A paper published by Jeremy Bassis, et al. in 2017 examined the sediments produced by discharges of icebergs from the Laurentide Ice Sheet through the Hudson Bay strait. The authors found that massive discharge events occurred during the cold portion of climate oscillations, which is counterintuitive. The authors created a model that takes into account how the Earth’s surface reacts to the weight of the ice on top of it. The model shows how small spikes in the temperature of the ocean, rather than the air, likely drove the rapid disintegration cycles of the expansive ice sheet that once covered much of North America.

Heavy ice depresses the planet’s surface, at times pushing it below sea level. That’s when the ice sheets are most vulnerable to warmer seas. But as a glacier retreats, the solid Earth rebounds out of the water again, stabilizing the system. It is also necessary to consider the effect that a comet impact would have had in the deglaciation of the Laurentide Ice Sheet.

In 2007, Firestone and 25 co-authors proposed that one or more large, low-density extraterrestrial objects exploded over northern North America, partially destabilizing the Laurentide Ice Sheet and triggering the Younger Dryas cooling. The authors also suggested that the ET impact caused extensive biomass burning and the extinction of the North American megafauna. This hypothesis was met with great skepticism, but subsequent studies have found that the Younger Dryas boundary layer is enriched in platinum, possibly from an extraterrestrial origin.
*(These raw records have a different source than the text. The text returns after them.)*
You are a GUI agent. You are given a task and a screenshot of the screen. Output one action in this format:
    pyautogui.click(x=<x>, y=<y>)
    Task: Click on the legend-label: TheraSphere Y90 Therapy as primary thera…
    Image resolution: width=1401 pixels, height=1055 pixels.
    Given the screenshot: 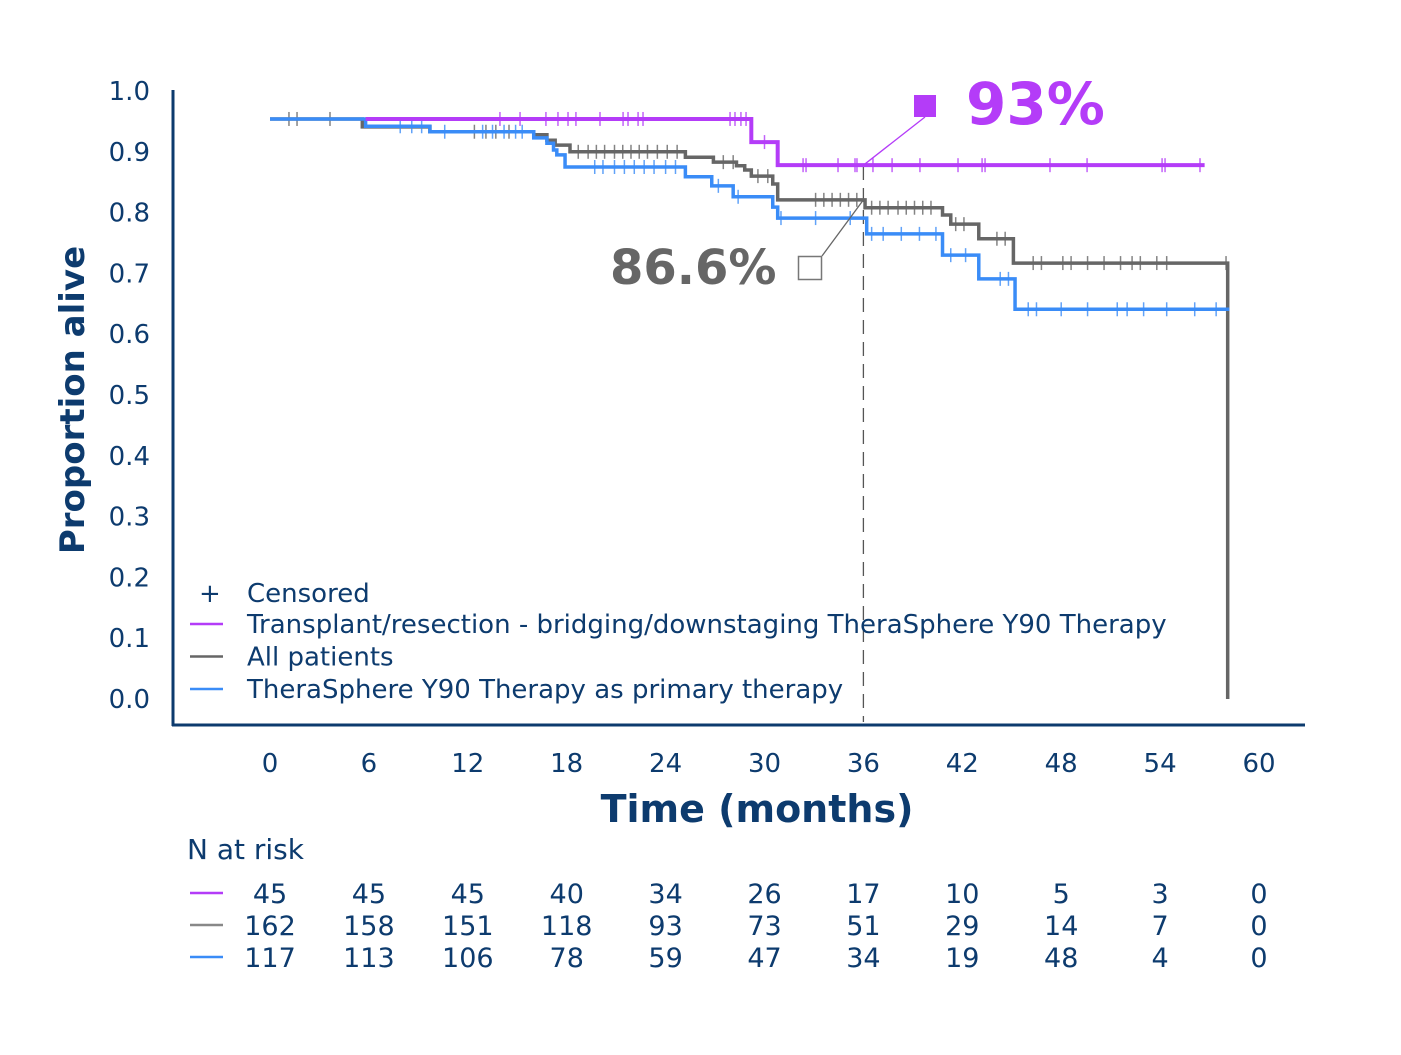 What is the action you would take?
    pyautogui.click(x=544, y=690)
The location of a potential impact may be indicated by the orientations of the Carolina Bays and the Nebraska Rainwater Basins.

The Carolina Bays are shallow elliptical depressions with raised rims on unconsolidated ground whose major axis is oriented toward the Great Lakes. The size of the bays varies from about one hundred meters to several kilometers in size. The bays are found on sandy soil close to the water table along the East Coast of the United States. The Nebraska Rainwater Basins have a similar geometry as the Carolina Bays and they are also oriented toward the Great Lakes.

In 2010, Davias and Gilbride calculated the convergence of the major axes of the Carolina Bays and the Nebraska Rainwater Basins at Saginaw Bay, Michigan. An extraterrestrial impact at this location during the ice age would have fractured the Laurentide Ice Sheet and sent ice boulders in ballistic trajectories to produce inclined conical cavities that now appear as elliptical structures.

The Laurentide Ice Sheet had three major drainage areas: 1) the St. Lawrence river toward the Atlantic Ocean, 2) the Mackenzie River toward the Arctic Ocean, and 3) the Mississippi River toward the Gulf of Mexico. The Mississippi river carried the glacial meltwater of Lake Agassiz, but glacier surges could have transported ice northward toward the Arctic Ocean, and eastward toward the Atlantic Ocean. As the oceans filled with icebergs, the sea level increased causing additional warm water to come in contact with the glaciers on the land, thus triggering a runaway feedback cycle of frequent glacial surges, ice streams, and Heinrich events that caused the rapid deglaciation of the Laurentide Ice Sheet.

A big question is whether what happened to the Vavilov Ice Cap could happen to the glaciers in Greenland. We really don't know, but if a glacier surge happened in Greenland, all the seaports of planet Earth would be in danger of flooding.